Crónicas do Olheirão por Mário Pereira
A violência no desporto

De vez em quando, a violência no desporto em geral e em especial no futebol emerge como um tema de discussão nos meios de comunicação social, sendo, como é de regra, a grande sugestão uma mudança das leis.
As leis podem ter defeitos, mas não existem leis que impeçam as pessoas de deixarem vir ao de cima o seu lado selvagem.
As competições desportivas são uma forma de substituição das lutas mais violentas pela comida e pelos recursos entre os grupos de humanos ancestrais.
Numa sociedade em que a luta pela comida não vai além de evitar que alguém passe à nossa frente na fila para pagar, o desporto tornou-se uma forma ritualizada e, por isso, controlada de dar vazão aos instintos naturais de luta e competição, funcionado também como escape para as emoções de quem pratica e de quem assiste.
Não será por acaso que os desportos mais populares são aqueles em que há duas equipas a lutarem pela posse de uma bola e é muito difícil assistir a um jogo em que duas equipas lutam uma com a outra sem tomar partido, pelo menos se temos alguma ligação a uma delas.
Nas últimas semanas este assunto voltou a ser muito discutido devido à agressão de um jogador a um árbitro, sem dúvida um ato bárbaro.
O problema é valorizado apenas quando envolve o futebol a nível nacional, onde de facto há imensos focos de violência, embora a violência dentro do campo seja relativamente reduzida quando comparada com a violência em tornos dos jogos.
É impressionante a violência verbal que rodeia o futebol profissional contribuindo para a criação dum clima de violência de baixa intensidade mas constante.

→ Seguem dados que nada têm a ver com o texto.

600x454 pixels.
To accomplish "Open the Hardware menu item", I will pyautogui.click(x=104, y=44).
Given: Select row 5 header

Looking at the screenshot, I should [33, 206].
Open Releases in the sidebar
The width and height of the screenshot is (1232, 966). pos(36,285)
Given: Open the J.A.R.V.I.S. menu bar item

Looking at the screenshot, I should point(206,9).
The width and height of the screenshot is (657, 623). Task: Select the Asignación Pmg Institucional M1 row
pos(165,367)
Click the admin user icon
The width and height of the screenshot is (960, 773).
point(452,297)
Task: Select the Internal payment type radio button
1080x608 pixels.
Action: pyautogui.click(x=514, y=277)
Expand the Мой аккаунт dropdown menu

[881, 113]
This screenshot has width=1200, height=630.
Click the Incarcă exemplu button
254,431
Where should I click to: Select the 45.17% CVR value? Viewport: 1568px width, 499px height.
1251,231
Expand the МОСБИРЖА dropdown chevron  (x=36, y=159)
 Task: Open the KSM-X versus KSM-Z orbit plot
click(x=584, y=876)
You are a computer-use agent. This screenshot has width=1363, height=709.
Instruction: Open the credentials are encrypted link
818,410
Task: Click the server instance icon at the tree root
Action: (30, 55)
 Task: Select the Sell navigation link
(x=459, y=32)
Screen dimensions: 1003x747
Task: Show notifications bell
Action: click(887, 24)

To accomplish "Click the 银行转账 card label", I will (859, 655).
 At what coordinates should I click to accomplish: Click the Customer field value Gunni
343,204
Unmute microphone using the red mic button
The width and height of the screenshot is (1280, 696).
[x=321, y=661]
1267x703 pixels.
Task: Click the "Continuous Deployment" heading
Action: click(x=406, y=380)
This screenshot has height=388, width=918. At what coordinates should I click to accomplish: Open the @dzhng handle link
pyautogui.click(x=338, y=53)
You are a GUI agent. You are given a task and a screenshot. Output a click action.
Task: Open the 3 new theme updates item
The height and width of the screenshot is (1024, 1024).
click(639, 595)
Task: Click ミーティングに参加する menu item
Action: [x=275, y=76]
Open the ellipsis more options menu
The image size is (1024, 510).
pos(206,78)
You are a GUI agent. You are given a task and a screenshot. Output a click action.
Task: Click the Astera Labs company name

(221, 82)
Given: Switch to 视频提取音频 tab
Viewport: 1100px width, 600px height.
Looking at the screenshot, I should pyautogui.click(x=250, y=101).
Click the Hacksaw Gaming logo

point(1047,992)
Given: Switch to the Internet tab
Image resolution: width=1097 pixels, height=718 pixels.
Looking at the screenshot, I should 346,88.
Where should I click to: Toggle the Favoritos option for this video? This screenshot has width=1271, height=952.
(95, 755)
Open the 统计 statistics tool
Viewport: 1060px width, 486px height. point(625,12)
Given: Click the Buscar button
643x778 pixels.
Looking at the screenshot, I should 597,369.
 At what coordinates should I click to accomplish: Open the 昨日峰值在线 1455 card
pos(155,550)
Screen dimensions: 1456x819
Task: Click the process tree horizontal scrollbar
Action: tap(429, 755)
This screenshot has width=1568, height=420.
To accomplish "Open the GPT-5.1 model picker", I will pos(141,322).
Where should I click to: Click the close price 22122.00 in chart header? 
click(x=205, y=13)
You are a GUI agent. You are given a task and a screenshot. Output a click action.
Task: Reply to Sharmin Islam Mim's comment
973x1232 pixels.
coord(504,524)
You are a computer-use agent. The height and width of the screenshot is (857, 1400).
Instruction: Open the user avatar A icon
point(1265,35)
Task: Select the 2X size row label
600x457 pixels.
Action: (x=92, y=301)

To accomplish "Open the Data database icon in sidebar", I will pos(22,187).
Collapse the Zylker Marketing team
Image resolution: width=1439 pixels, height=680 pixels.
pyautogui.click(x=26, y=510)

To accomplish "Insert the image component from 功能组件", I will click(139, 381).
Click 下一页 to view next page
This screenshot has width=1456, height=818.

O problema começa nos dirigentes que se esquecem de que são responsáveis por uma instituição e que ao serem eleitos deixam de ser simples adeptos.
Os clubes apoiam grupos organizados de adeptos especialmente violentos, cuja função é apoiar as equipas nos jogos, mas também intimidar os adversários e, como este ano já aconteceu, os jogadores da própria equipa e os árbitros dos jogos.
Aconteceu em mais do que um canal televisivo ver no noticiário pessoas a condenarem a agressão ao árbitro e mal ele acabou seguir-se um debate entre pessoas, cuja função seria comentar os jogos, a discutirem como adeptos furiosos, ao nível do que me lembro de ver nas tabernas, insultando-se uns aos outros e aos intervenientes no jogo sobretudo os árbitros.
Os comentadores que ganham dinheiro a dizer mal dos árbitros deveriam serem obrigados a arbitrar um jogo por mês num campeonato distrital e sem GNR para saberem quantos nomes tem a sua mãe.
Depois há a constatação de que pessoa relativamente pacatas são capazes de comportamentos inaceitáveis quando assistem a um jogo, independentemente do que está em disputa.
Eu vi, há alguns anos atrás, um jogo em que jogavam crianças de 11 ou 12 num torneio de Verão organizado por uma câmara ser interrompido porque os adeptos de uma das equipas invadiram o campo.
Há dias a propósito desta discussão um árbitro contava como ficou arrepiado com o comportamento dos pais das crianças duma equipa do Benfica, em que a maioria pertenceria à elite social mais fina.
Tudo isto só é possível porque há em nós uma predisposição para nos identificarmos com estes lutadores, sejam os que dão o físico dentro do campo ou os que lutam nos estúdios de televisão, que também têm os seus fãs.